General François Gédéon Bailly de MonthionTalented staff officer and understudy to Marshal Berthier
Born: January 27, 1776
Place of Birth: Saint-Denis, La Réunion, France
Died: September 7, 1850
Place of Death: Paris, France
Arc de Triomphe: BAILLY DE MONTON on the west pillar
The son of an officer of the infantry regiment of Condé, François-Gédéon Bailly de Monthion first joined the army in 1793 at the young age of seventeen as a sous-lieutenant in the 74th Infantry. He served in the Army of the Moselle and later the Army of the North. Bailly de Monthion saw action before long, fighting at Saint-Wendel, the forest of Mormal, and the defense of Maubeuge. However, that September he was suspended as a noble and thrown in prison. A little over a month later Bailly de Monthion was released and he became an aide-de-camp to General Turreau in the Army of the Eastern Pyrenees. Next he followed that general to the Army of the West, where he served at Noirmoutier and Tiffauges. In May of 1794 Bailly de Monthion accompanied Turreau to the island Belle-Isle-en-Mer. 1795 saw him promoted to lieutenant in January and then to capitaine in October. The next year Bailly de Monthion joined the Army of the Sambre and Meuse and then in 1797 he again became an aide-de-camp to General Turreau. Over the following years he served in the Army of Mainz, the Army of Switzerland, and the Army of the Danube, and he took part in the defense of Kehl. In 1800 Bailly de Monthion was posted to the Army of Italy and he fought at Suse and Sant'Ambrosio. Late that June he was promoted to chef d'escadrons and attached to Berthier's staff, beginning an association that would last for years.
During the years of peace that followed, Bailly de Monthion served as chief of staff for a few different divisions. When war broke out in 1805, he served on the staff of the Grande Armée under Marshal Berthier, and he fought at Memmingen, Ulm, Hollabrunn, and the Battle of Austerlitz. Next Bailly de Monthion was sent on missions to Baden, Hesse, and Wurtemberg and he received the award of being named a Knight of the Order of Merit of Bavaria. He continued to serve on the staff of the Grande Armée throughout 1806, though during this time he served under Pannetier. That December he served at Nasielsk and Golymin , and then the following February he served at Hoff and the Battle of Eylau. At this point his skills were fully recognized and he officially became an aide to Berthier. Bailly de Monthion went on to serve at Heilsberg and Friedland that June and then he served as Governor of Tilsit.

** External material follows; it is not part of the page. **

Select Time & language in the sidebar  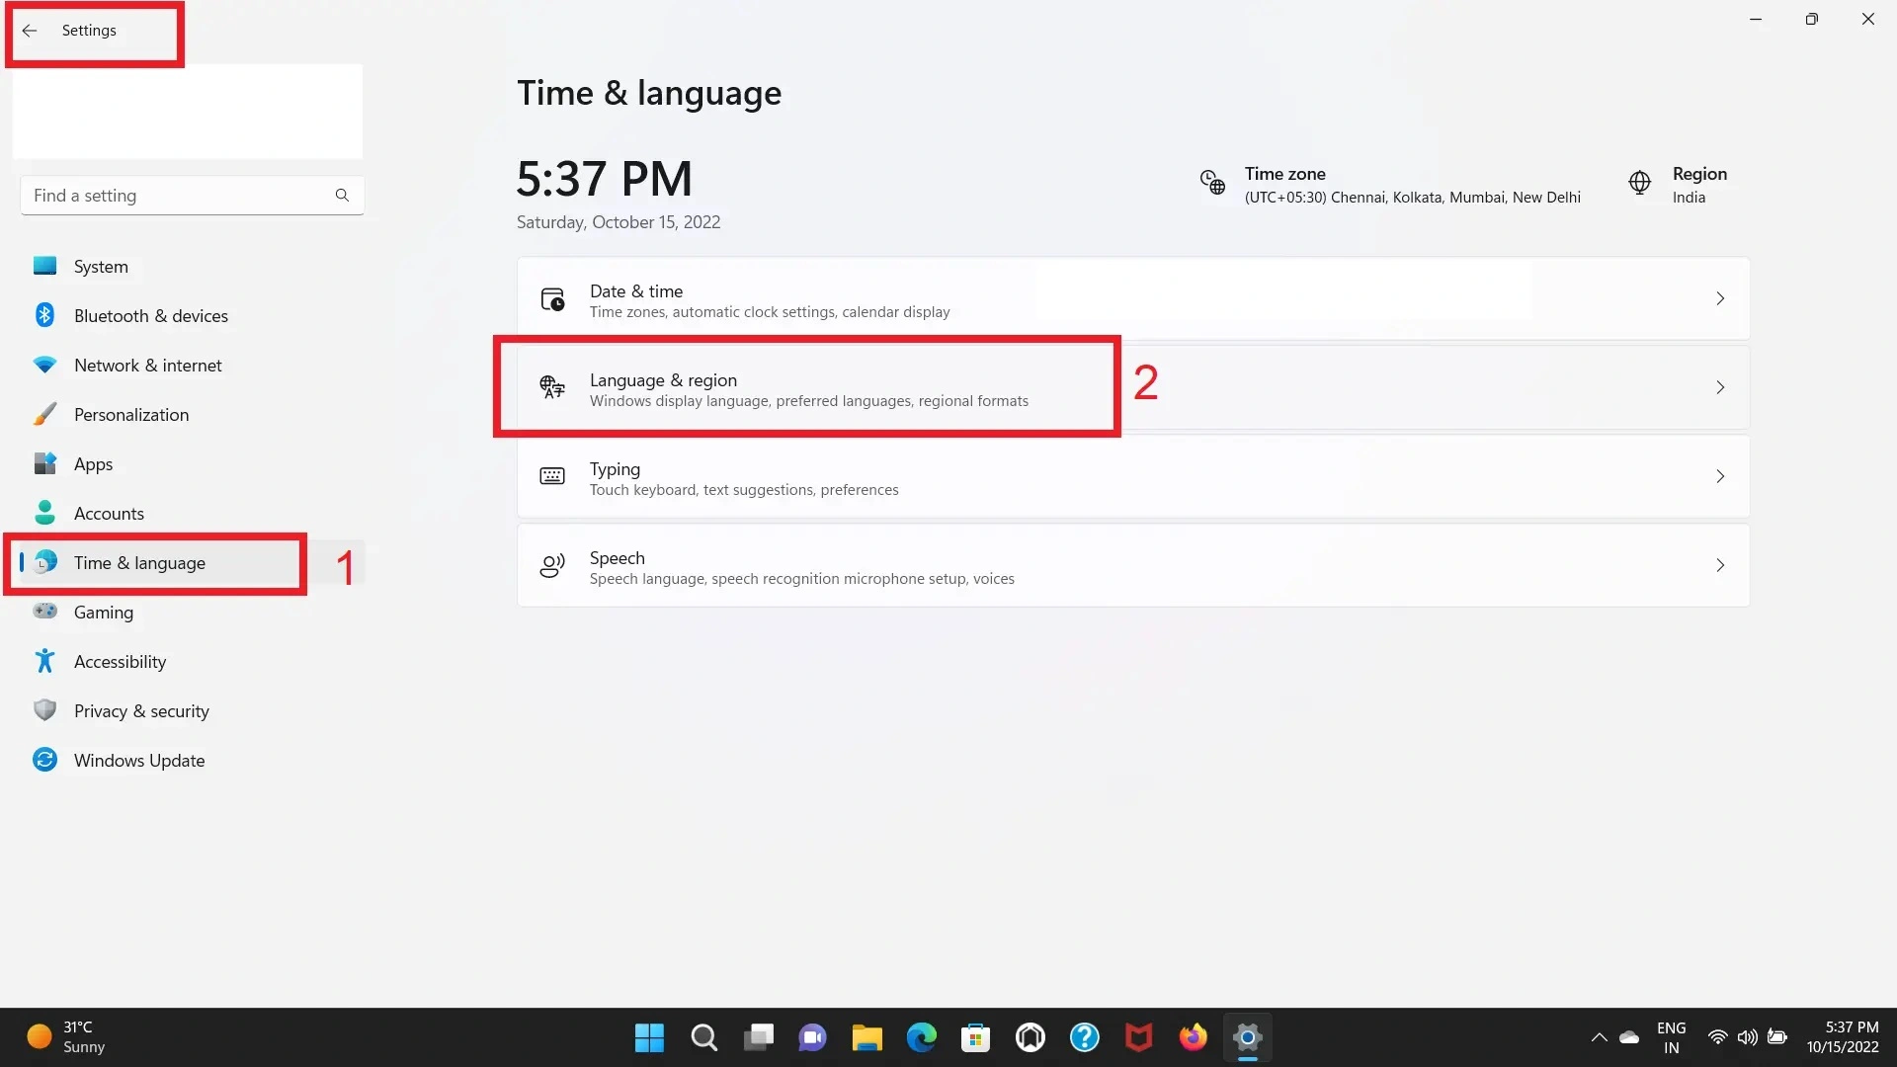pyautogui.click(x=139, y=562)
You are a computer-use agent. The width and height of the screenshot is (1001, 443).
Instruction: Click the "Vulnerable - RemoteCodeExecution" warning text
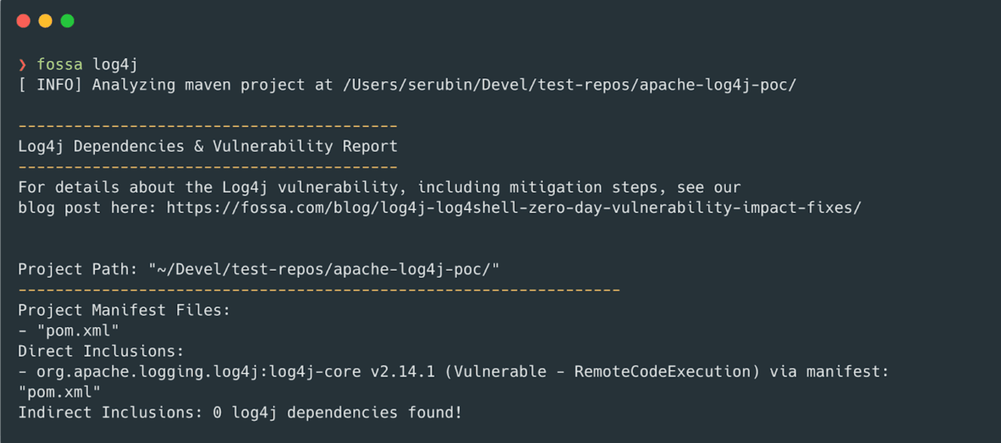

In 1808 Bailly de Monthion was named to the staff in Spain and he was sent on a mission to the King of Spain, Charles IV. That May he was promoted to général de brigade and then in June he fought at Vitoria . In September Bailly de Monthion fought at Bilbao where he was forced to abandon the city after a fight. In 1809 he was named a Baron of the Empire and he became Berthier's chief of staff for the Danube campaign. Over the course of the campaign Bailly de Monthion served at Eckmühl, Aspern-Essling , and Wagram . A month after the Battle of Wagram he was named a Count of the Empire and later he received more awards including the Grand Cross of the Order of Hesse and becoming a Commander of the Military Order of Wurtemberg. In 1810 Bailly de Monthion was given a task of inspecting the divisions destined to serve in Spain and in 1811 he took command of the depots of Basses-Pyrénées.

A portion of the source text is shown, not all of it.